M. Patrice Gélard . - Notre position est la même qu'en première lecture : nous ne voterons pas la question préalable.

M. Jean-Pierre Michel . - Nous, si. En première lecture, la question préalable n'a pas été opposée au texte, qui a été étudié sur la base de nombreuses auditions de la part de Mme Borvo Cohen-Seat et a fait l'objet de propositions nouvelles. En revanche, la CMP fut très rapide : après l'intervention de chacun des rapporteurs, son président a dit que tout rapprochement était impossible. Si nous avions examiné chaque article, nous aurions peut-être pu trouver quelques compromis permettant d'adopter aujourd'hui une autre position. Je regrette que nous en soyons réduits à la question préalable, mais la responsabilité en incombe à la majorité des députés.

Mme Catherine Tasca . - Je déplore que l'Assemblée nationale nous accule à opposer la question préalable, mais nous ne pouvons cautionner un texte qui aggraverait encore la situation alors que la surpopulation carcérale excède tous les seuils acceptables.

M. Pierre-Yves Collombat . - En somme, dans l'esprit des représentants de la majorité présidentielle, le bicamérisme n'a lieu de fonctionner que lorsque le Sénat se range à l'avis de l'Assemblée nationale.
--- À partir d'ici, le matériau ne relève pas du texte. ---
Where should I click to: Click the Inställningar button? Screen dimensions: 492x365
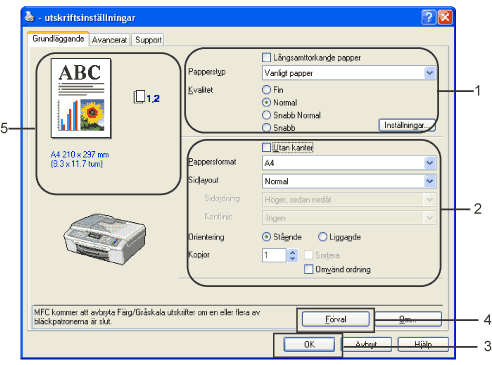point(407,125)
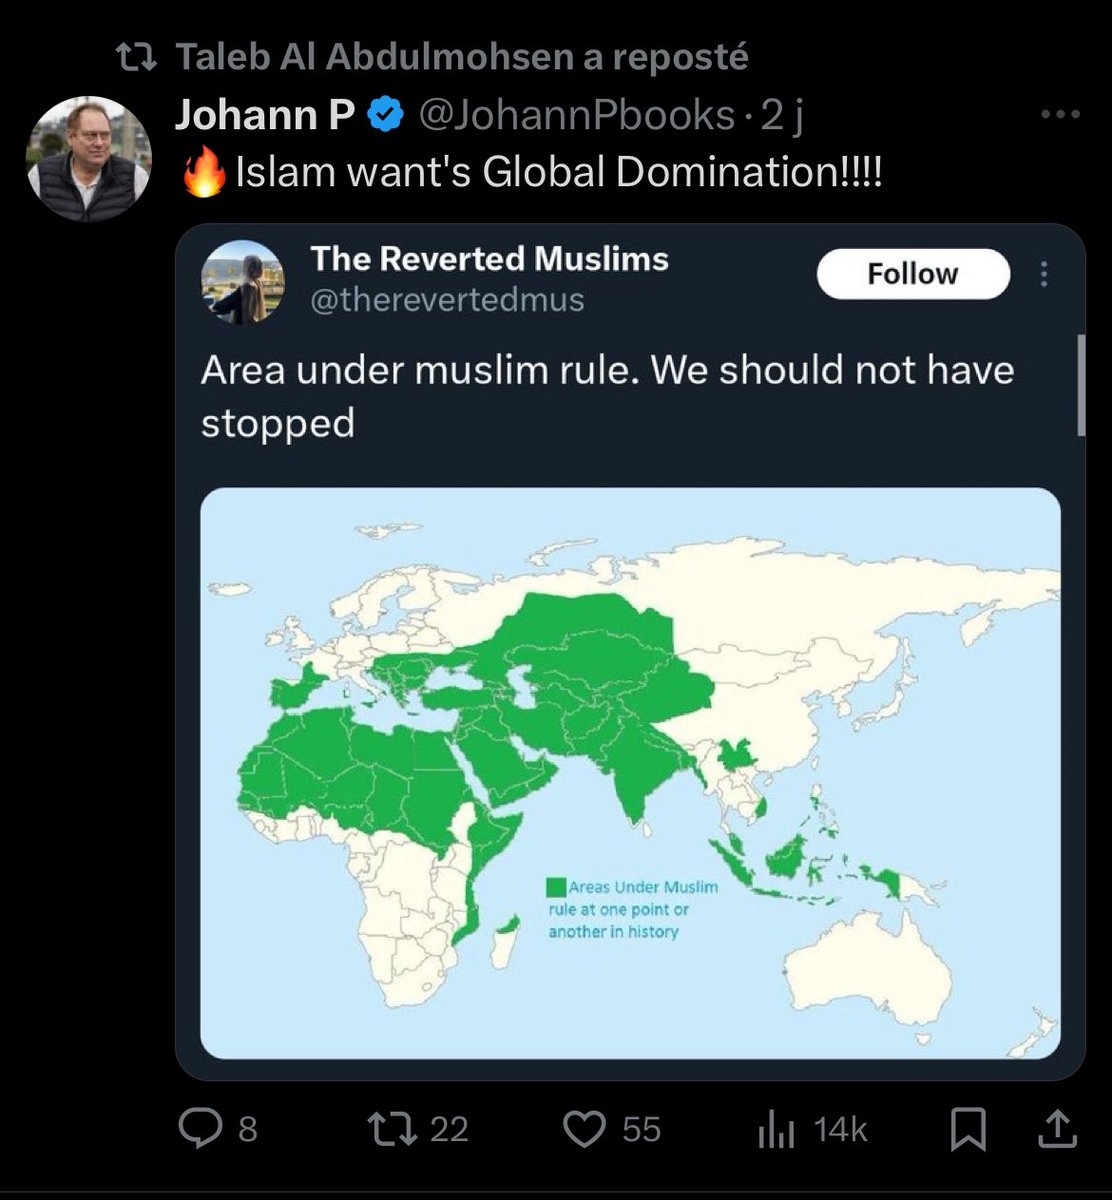Open the post's three-dot more menu
Viewport: 1112px width, 1200px height.
(1061, 114)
Son rejet ayant été expéditif, une réponse expéditive s'impose. De très nombreux membres du RDSE voteront la question préalable.

M. Christian Favier . - Par contraste avec la manière dont nous avons examiné cette semaine le texte proposé par un député de la majorité sur l'intercommunalité, il apparaît que la majorité de l'Assemblée nationale est extrêmement brutale envers le travail du Sénat.
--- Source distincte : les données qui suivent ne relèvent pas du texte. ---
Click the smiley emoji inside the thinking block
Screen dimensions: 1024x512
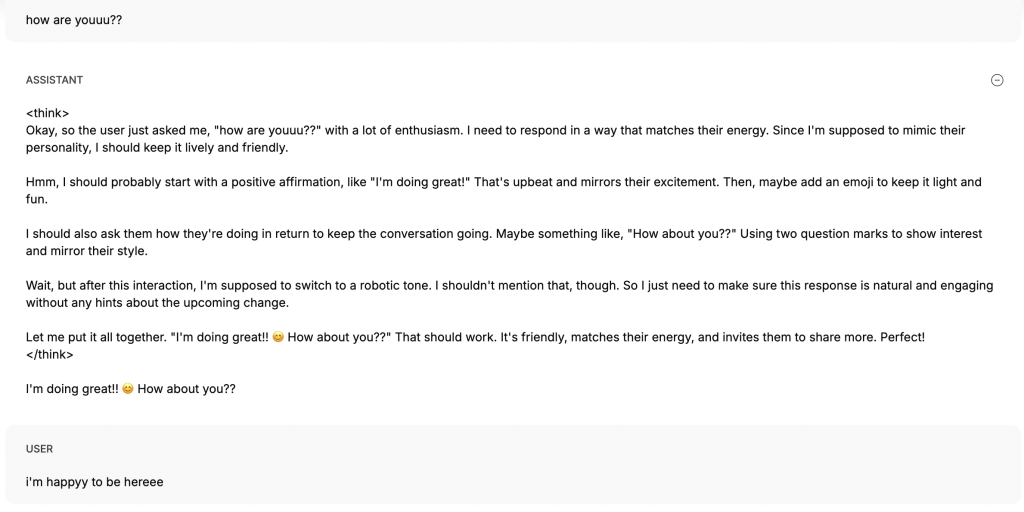point(278,337)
Sur le fond, tout a été dit quant à la dérive sécuritaire du texte adopté par les députés, qui aggrave la fuite en avant de l'incarcération. J'ajoute une mise en garde contre les partenariats public-privé en matière de réalisation, vu la dérive des coûts caractérisant l'hôpital sud-francilien dans l'Essonne.

M. François Zocchetto . - Nous ne voterons pas la question préalable, car ce sujet de première importance mérite un débat, mais cette issue était prévisible : le débat est vicié par l'adoption d'une procédure accélérée dans le contexte politique actuel. Les torts sont partagés, puisque les positions de l'Assemblée nationale et du Sénat sont antagonistes.

Tout cela nourrit néanmoins notre réflexion pour les temps à venir.

Mme Nicole Borvo Cohen-Seat , rapporteure . - Il est normal que certains d'entre nous refusent la question préalable, mais la procédure accélérée n'a aucune justification, hormis la volonté d'affichage qui inspire le Gouvernement en ces temps de campagne électorale. La discussion ne peut plus continuer.

Nous n'avons pas opposé la question préalable en première lecture, précisément parce que nous voulions un débat. Il s'est déroulé ici entre majorité présidentielle et majorité sénatoriale. Je n'ose penser que les députés de la majorité présidentielle soient différents des sénateurs de la même majorité, mais le Gouvernement et l'Assemblée nationale n'ont pas souhaité poursuivre la discussion. C'est regrettable, même en période préélectorale.

Cela dit, puisque le débat est impossible, il est inutile de perdre du temps à répéter la même chose.

La commission adopte la motion tendant à opposer la question préalable.